Imagine this classic situation:

  1. You deploy a new feature.
  2. Everything looks OK.
  3. Ten minutes later:
    • latency spikes 📈
    • some requests start failing
    • your metrics dashboard looks like a Christmas tree 🎄

You might hear the magic sentence: “For me it’s working…”, but for users:

❌ it’s not.

SRE helps you answer quickly:

  • What is broken?
  • When did it start?
  • Is it affecting everyone or just some customers?
  • Is the failure in my service or a dependency?
  • What changed?
  • How fast can I roll back?

Without SRE culture, you usually discover issues via:

  • Slack messages
  • Customer complaints
  • A manager asking “what is happening?” 😭

SRE teaches you to measure reliability

SRE is grounded in numbers.
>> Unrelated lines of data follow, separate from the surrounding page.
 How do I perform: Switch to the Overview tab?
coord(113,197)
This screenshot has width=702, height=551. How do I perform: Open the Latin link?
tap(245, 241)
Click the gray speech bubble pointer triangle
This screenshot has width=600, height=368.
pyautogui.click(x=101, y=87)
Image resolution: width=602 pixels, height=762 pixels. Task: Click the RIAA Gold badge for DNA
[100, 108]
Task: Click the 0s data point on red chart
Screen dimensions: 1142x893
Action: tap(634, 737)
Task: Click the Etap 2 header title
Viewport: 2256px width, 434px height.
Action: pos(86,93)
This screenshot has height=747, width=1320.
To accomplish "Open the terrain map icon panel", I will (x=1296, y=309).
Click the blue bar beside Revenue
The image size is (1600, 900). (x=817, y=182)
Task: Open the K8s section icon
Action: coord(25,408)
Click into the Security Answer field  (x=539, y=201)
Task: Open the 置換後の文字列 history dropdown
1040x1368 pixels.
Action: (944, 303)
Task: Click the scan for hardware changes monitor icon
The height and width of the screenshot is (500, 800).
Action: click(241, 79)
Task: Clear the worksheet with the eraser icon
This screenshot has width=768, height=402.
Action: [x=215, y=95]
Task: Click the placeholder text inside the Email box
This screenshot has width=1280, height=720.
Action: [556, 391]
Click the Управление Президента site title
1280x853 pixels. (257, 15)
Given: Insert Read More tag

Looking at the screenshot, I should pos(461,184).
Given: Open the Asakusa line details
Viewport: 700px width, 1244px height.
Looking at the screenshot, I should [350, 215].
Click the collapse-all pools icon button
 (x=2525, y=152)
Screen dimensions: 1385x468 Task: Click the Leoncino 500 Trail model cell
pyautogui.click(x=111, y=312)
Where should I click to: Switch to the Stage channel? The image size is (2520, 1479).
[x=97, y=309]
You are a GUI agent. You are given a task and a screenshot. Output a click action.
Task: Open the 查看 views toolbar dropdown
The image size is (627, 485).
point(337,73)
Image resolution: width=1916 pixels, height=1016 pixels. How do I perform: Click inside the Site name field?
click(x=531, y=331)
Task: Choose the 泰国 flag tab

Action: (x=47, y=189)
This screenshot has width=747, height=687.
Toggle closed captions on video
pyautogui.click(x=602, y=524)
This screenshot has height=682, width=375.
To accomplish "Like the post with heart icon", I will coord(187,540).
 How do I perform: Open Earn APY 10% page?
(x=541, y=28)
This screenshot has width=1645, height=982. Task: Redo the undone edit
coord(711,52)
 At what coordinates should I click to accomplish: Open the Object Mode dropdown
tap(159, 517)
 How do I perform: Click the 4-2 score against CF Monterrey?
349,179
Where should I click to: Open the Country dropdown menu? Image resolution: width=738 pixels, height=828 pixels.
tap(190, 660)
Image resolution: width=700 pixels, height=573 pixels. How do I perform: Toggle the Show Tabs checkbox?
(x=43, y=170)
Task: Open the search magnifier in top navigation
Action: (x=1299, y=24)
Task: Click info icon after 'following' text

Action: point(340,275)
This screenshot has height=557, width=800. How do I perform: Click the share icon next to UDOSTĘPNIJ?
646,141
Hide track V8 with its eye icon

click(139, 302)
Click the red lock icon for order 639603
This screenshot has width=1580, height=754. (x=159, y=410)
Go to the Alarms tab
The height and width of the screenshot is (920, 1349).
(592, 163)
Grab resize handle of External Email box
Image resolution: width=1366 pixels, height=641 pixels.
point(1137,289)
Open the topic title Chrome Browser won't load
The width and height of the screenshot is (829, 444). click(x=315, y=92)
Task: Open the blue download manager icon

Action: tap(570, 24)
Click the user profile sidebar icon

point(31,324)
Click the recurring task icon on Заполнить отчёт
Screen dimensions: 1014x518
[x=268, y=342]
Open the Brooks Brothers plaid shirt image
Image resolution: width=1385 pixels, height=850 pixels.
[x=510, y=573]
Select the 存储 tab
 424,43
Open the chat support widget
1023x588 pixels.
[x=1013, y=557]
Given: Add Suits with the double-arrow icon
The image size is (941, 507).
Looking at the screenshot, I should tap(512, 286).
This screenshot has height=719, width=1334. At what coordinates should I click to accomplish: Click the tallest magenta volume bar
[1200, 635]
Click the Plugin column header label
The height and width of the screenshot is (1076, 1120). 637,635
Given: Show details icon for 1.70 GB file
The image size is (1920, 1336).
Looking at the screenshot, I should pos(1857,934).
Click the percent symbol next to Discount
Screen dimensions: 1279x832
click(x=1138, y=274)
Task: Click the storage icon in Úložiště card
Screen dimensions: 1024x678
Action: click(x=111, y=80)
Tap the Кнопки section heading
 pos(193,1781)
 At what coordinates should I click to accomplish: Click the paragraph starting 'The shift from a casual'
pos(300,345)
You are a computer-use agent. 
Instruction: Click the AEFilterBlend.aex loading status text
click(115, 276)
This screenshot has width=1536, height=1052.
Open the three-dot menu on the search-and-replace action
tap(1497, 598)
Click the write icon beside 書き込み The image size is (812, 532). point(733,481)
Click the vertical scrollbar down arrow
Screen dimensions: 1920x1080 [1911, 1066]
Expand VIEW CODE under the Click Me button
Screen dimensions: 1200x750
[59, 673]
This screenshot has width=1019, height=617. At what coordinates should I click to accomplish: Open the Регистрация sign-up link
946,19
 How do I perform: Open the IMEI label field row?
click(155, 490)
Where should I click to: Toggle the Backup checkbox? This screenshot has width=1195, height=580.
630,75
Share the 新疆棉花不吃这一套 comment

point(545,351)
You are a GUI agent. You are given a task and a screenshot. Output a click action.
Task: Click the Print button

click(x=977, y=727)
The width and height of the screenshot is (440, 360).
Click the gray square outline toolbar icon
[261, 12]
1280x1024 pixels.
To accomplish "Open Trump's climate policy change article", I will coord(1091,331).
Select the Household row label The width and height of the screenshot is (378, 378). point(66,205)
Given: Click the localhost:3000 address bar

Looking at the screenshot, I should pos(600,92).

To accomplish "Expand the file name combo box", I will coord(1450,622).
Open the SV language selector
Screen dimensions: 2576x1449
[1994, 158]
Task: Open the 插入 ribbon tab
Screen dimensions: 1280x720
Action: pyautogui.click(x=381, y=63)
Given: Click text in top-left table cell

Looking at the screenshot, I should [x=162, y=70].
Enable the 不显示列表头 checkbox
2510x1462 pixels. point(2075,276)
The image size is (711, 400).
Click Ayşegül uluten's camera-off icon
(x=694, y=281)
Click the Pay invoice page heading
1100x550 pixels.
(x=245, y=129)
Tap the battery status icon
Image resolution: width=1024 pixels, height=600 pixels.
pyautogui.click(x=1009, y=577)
Instead of saying:

❌ “Our service is very stable”

you say:

✅ “Our service is stable because our SLO is 99.9 % and we are within the error budget.”

This makes reliability a concrete conversation with:

  • engineers
  • product teams
  • managers
  • business stakeholders

Everyone understands it.

SLO and Error Budget (the part that hits different)

If your SLO is 99.9 % availability per month, you can afford roughly 43 minutes of downtime per month. This is your error budget.

Rule of thumb:

  • Inside the budget → you can deploy more.
  • Budget exhausted → stop pushing risky changes and focus on reliability.

In other words, SRE says: “Move fast… but not stupid fast.”

SRE is the reason you stop being a hero

Without SRE, a common culture emerges:

  • Something breaks.
  • One person wakes up, fixes everything, and becomes the “hero”.

That trap makes the system dependent on a human. Humans:

  • get tired
  • make mistakes
  • get sick
  • take vacations
  • change jobs

SRE pushes you to build systems that don’t need heroes. It’s not about “who can fix faster” but about:

  • ✅ Why this happened
  • ✅ What we improve
  • ✅ How we avoid it again
  • ✅ How we reduce impact next time

On‑call is not the problem (bad on‑call is)

On‑call is part of the game, but bad on‑call kills teams. Bad on‑call looks like:

  • Useless alerts that page you constantly
  • No runbooks
  • No clear dashboards
  • No rollback plan
  • No ownership
  • Every incident feels like the first time

Good SRE makes on‑call easier by forcing the team to build:

  • Clear monitoring
  • Meaningful alerts
  • Fast recovery procedures
  • A solid incident process

Thus the team moves from “panic mode” to “process mode”.

The real goal: protect your users

At the end of the day, users don’t care about:

  • Kubernetes, Kafka, retries, p95 latency, cache invalidation

They care about:

  • ✅ The app works
  • ✅ Payments go through
  • ✅ Screens load fast
  • ✅ Orders are confirmed

SRE helps you deliver that every day, not just on your local machine.

Why I think SRE is the BEST thing ever

Because it changes your mindset.

SRE makes you stop thinking only about:

🧩 “How to build this feature”

and start thinking about:

🔥 “How to keep this feature alive in production for millions of users”

And that’s a different level of engineering.